1922年、第一次世界大戦後の不景気によって摂津酒造のウイスキー生産計画は頓挫し、竹鶴は退職して大阪の桃山中学校(現:桃山学院高等学校)の化学教師となる。リタは英語とピアノを教えて家計を助けた。
1923年、寿屋がウイスキー生産を計画し、鳥井信治郎社長が適任者を求めてスコットランドに問い合わせたところ「スコットランドからわざわざ呼ばなくても日本には竹鶴がいるだろう」という答えが返ってきたため、招聘し入社させた。竹鶴はウイスキー工場の設置場所として北海道を提案したが、鳥井は遠すぎると却下。そのため近郊で極力スコットランドに似た場所を探し、島上郡島本村(現:三島郡島本町)に山崎蒸留所を建設した。
1929年、初の国産ウイスキー「白札」(サントリーホワイト)を発売する。しかし当時の日本人は甘くした模造ウイスキーしか知らず、煙臭いこの商品はほとんど売れなかった。
1934年、竹鶴は鳥井の長男に跡を任せて寿屋を退職。スコットランドとよく似た気候風土の余市郡余市町(北海道)でウイスキーを製造する事を決意し、大日本果汁株式会社(現:ニッカウヰスキー)を旗揚げする。ウイスキー生産には年月がかかることから、当面は余市名産の林檎を加工したリンゴジュースを販売して出荷までの時間を稼ぐことにしたのであった。出資を募る際はウイスキーの話はせず、ジュースを製造販売する会社だと説明した。
1938年、酒造免許を取得しアップルワインやアップルブランデーを生産する。
1940年、満を持して「ニッカウイスキー」を発売する。その後、戦時中のためウイスキーは統制品となった。日果工場は海軍監督工場となり、配給用のウイスキーを製造した。リタは敵国出身ということでスパイ容疑をかけられるなど苦難続きで、子供たちによく「アメリカ!アメリカ!」と囃したてられた。
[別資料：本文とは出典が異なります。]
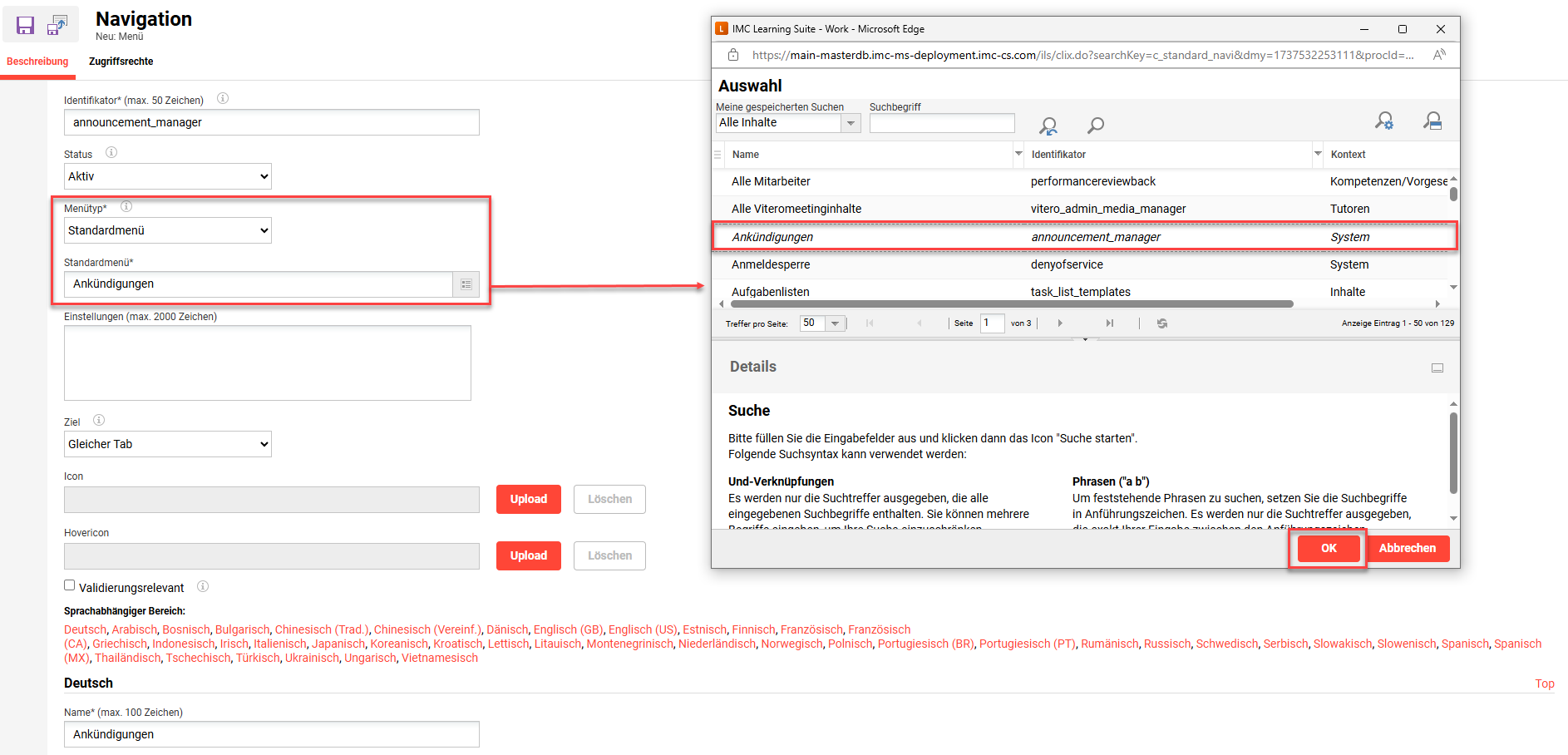The height and width of the screenshot is (755, 1568).
Task: Open the Status dropdown showing Aktiv
Action: click(168, 176)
1945年、敗戦後のどさくさで他社が相次いで低品質のウイスキーを発売。竹鶴はそのような製品を作ることを拒否していたが、株主らに説得され、三級ウイスキーを作る事となる。
1950年、三級ウイスキー「スペシャルブレンドウイスキー角びん」を発売。しかし竹鶴は原酒を当時の酒税法上の上限いっぱいの5%まで入れ、せめてもの抵抗をしている。
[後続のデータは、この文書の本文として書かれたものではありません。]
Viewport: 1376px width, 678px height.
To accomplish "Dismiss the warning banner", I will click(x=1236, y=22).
1956年、モルトウイスキーに中性スピリッツを配合した「ブラックニッカ」を発売。アサヒビールから出向した彌谷醇平が竹鶴の反対を押し切り、サントリーの「トリス」に対抗した低価格ウイスキー「丸びんウヰスキー(丸びんニッキー)」を発売させ、大ヒットする。
1959年、西宮市(兵庫県)にニッカウヰスキー西宮工場が完成。
1960年、弘前市(青森県)にニッカウヰスキー弘前工場が完成。
1961年、妻のリタが死去。享年64歳。リタの供養のため威と二人で余市蒸溜所の研究室にこもり、原酒のブレンドの試行錯誤を重ねた。
1962年、リタを偲んで作られた「スーパーニッカ」を発売。大卒初任給1万7000円の時代で3000円という高価格であった。イギリスのヒューム外相が来日し、「一人の青年が万年筆とノートでウイスキー製造技術の秘密を全部盗んでいった」と竹鶴を賞賛した。
1963年、西宮工場にカフェ式連続蒸留機を設置。カフェグレーンの製造が始まる。
1964年、「ハイニッカ」を発売。二級ウイスキーのぎりぎりのアルコール度数39%ながら価格は500円に抑えられ、爆発的に売れた。
1965年、「ブラックニッカ」がモルトウイスキーにカフェグレーンを配合した製品となった。
1967年、柏市(千葉県)にニッカウヰスキー新東京工場が完成。
1968年、「G&G」を発売。
1969年、仙台市(宮城県)にニッカウヰスキー宮城峡蒸留所を建設。
1974年、「キングスランド」を発売。
1976年、「鶴」を発売。
1979年8月29日、肺炎により死去。享年85歳。